Roma, 11 maggio – L’art. 124 del Decreto Rilancio (n. 34/2020), come è ben noto,  ha disposto l’esenzione iva, fino al 31 dicembre 2020, per una serie di beni e prodotti correlati all’emergenza Covid, riportati in un elenco (da intendersi tassativo) che appare opportuno richiamare: Mascherine chirurgiche, Mascherine Ffp2 e Ffp3, Articoli di abbigliamento protettivo per finalità sanitarie quali guanti in lattice, in vinile e in nitrite, visiere e occhiali protettivi, tute di protezione, calzari e soprascarpe, cuffie copricapo, camici impermeabili, camici chirurgici; Termometri; Detergenti disinfettanti per mani; Soluzione idroalcolica in litri; Strumentazioni per diagnostica per Covid-19; Tamponi per analisi cliniche; Provette sterili.

L’art. 124 in parola, però, ha fin da subito lasciato qualche dubbio circa l’applicabilità dell’esenzione per alcune categorie di prodotti, e non solo in relazione alle mascherine chirurgiche. E non sono mancate – anche da parte della Fofi – le richieste di chiarimento al riguardo.
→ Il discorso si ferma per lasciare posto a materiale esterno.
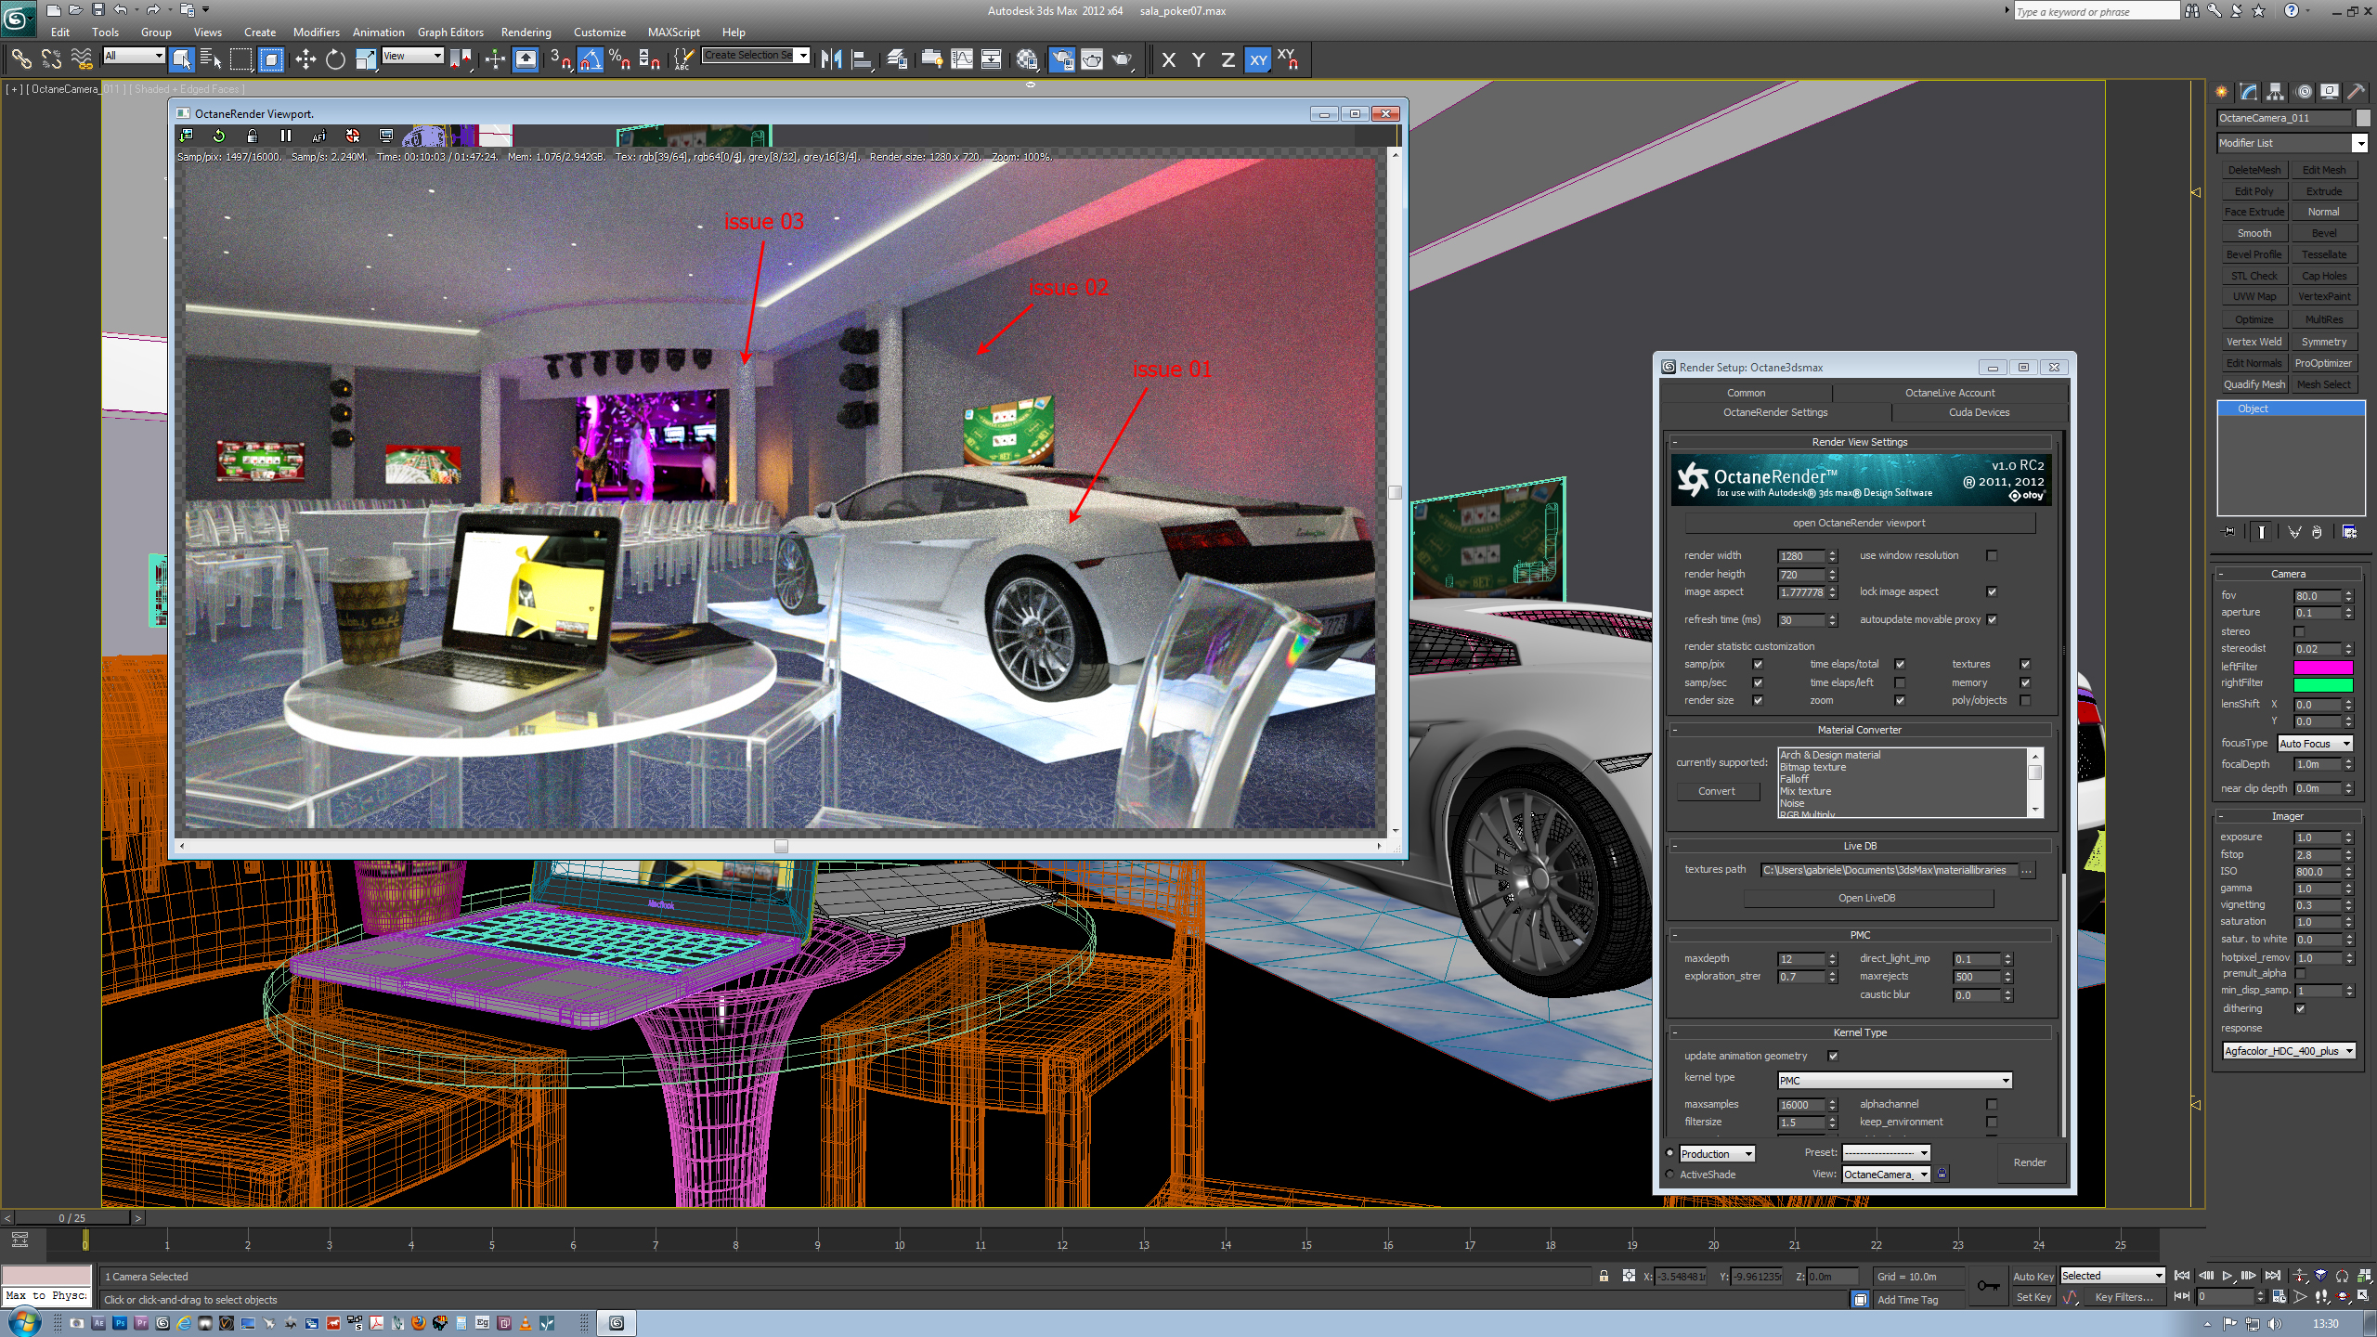Toggle the alphachannel checkbox
The height and width of the screenshot is (1337, 2377).
(x=1992, y=1104)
La stessa Federazione professionale, in una circolare, segnala quelli arrivati da una circolare del ministero della Salute, che – pur rimarcando di non aver partecipato all’individuazione della lista prima ricordata – ha precisato cosa, a suo parere, è incluso o meno tra le sue voci.

Per il dicastero, nella definizione “Mascherine chirurgiche” rientrano  anche quelle autorizzate in deroga dall’Istituto superiore di sanità ex art. 15, comma 2, del decreto legge18/2020; la definizione “Strumentazioni per diagnostica per Covid-19” comprende anche i saturimetri (pulsossimetri e ossimetri), in quanto dispositivi medici che permettono di diagnosticare una sofferenza a carico dell’apparato respiratorio di cui è responsabileCovid-19; la voce “Termometri” comprende tutti i termometri per la rilevazione della temperatura corporea e quella “Provette sterili” anche quelle usate per la raccolta di campioni di urina, trattandosi – viene precisato –  di Ivd, ovverossia dispositivi medici diagnostici in vitro.
Il ministero della Salute precisa quindi che  “i contenitori di ossigeno potrebbero rientrare quale strumentazione varia utilizzata per pneumologia respiratoria, in termini generici nelle attrezzature di ospedali da campo”.
Da ultimo, con riferimento a un’altra voce contenuta nell’elenco dell’art. 124, quella dei  “Detergenti disinfettanti per le mani“,  il ministero “si rimette alle valutazioni dell’Agenzia delle Entrate, cui compete l’esatta delimitazione del campo di applicazione della misura in oggetto”.